At night they kiss ceramic statues of Virgin Marys,
roll rosary beads between their index fingers and thumbs,
weep tears prettier than holy water —
sana sana colita de rana si no sanas ahora sanarás mañana —
When they wake they realize frogs haven't had tails in ages,
they hope gravity doesn't last long, and they wait —
y esperan y esperan y esperamos — to be carried up up — anywhere —
on round white magic carpets and tortilla smoke.
A Wild Life Zoo
sleep is good, better is death
Heinrich Heine, "Morphine"
I watched a lion eat a man like a piece of fruit, peel tendons from fascia like pith from rind, then lick the sweet meat from its hard core of bones. The man had earned this feast and his own deliciousness by ringing a stick against the lion's cage, calling out, Here, Kitty Kitty, Meow!

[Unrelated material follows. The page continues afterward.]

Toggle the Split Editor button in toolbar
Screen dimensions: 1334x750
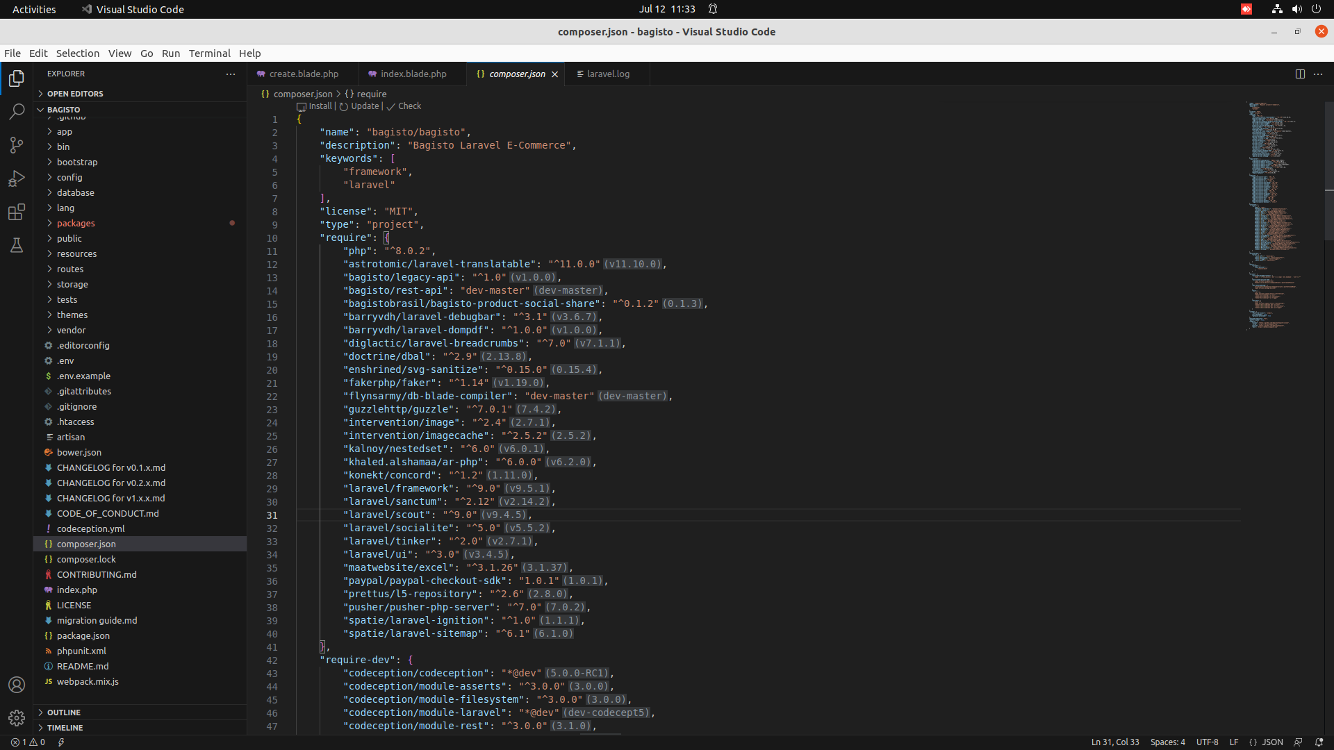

With one swipe of a paw much like a catcher's mitt with fangs, the lion pulled the man into the cage, rattling his skeleton against the metal bars.
The lion didn't want to do it —
He didn't want to eat the man like a piece of fruit, and he told the crowd this: I only wanted some goddamn sleep. The crowd had trouble believing the words sliding out of the lion's mouth, a mouth the size of a cathedral with a vaulted ceiling, maxilla and mandible each like a flying buttress. They believed the lion even less when they saw that one or two of his words had been impaled on his teeth, which were pointed and lined up in a semicircle like large pink wigwams at a war party. The crowd scattered, fleeing to the pagoda bridge over the koi pond and the tinted windows of the humid reptile house.
But, I believed the lion —
I had seen him yawn. I had fallen in love with that yawn and my thighs panged just thinking about laying my head inside that wet dark bed of jaws. So I stayed, despite the man glittering and oozing on the ground like a mortal wound.
About the time the lion burped up the man's jeans, now as shredded as a blue grass skirt, a jeep of twelve zoo workers screeched around the rhino exhibit in SWAT gear and khaki shorts — to rescue the man who was crumpled on the floor like a red dress that had too many drinks — their tranquilizer guns shone like Saint Michael's swords, and they each held a handful of dope-filled darts with neon pink feathers at the ends.
The lion paid this Zoo Crusade little attention and burped up the man's asshole next. He looked at me and said, I hate assholes. (Seven darts hit him at once, causing him to wince.) But, the lion continued, the eyes . . . you can't beat those salty, olivelike eyes. An ear dangled like a yo-yo from his goatee as he shook his massive rock-star hair and stumbled off toward a shallow cave at the back of his cage, dragging his tail behind him like a medieval flail. All seven darts jangled and clicked from his flanks like a tambourine made of pink aloe flowers. The Zoo Delta Force Team followed behind him, stepping in the thick tracks his heavy tail had made. The crowd, now hiding out like two separate groups of bandits, was wary of the animals they found themselves near at that particular moment: the gaping gobs of the electric koi beneath the surface of the flotsamed pond, opening and closing their lips in a song shaped like skulls, and the agile maws of the boa constrictors and pythons, unhinging and resetting their jaws like basement doors. But I believed the lion and rang my bowl against the cage to let them know.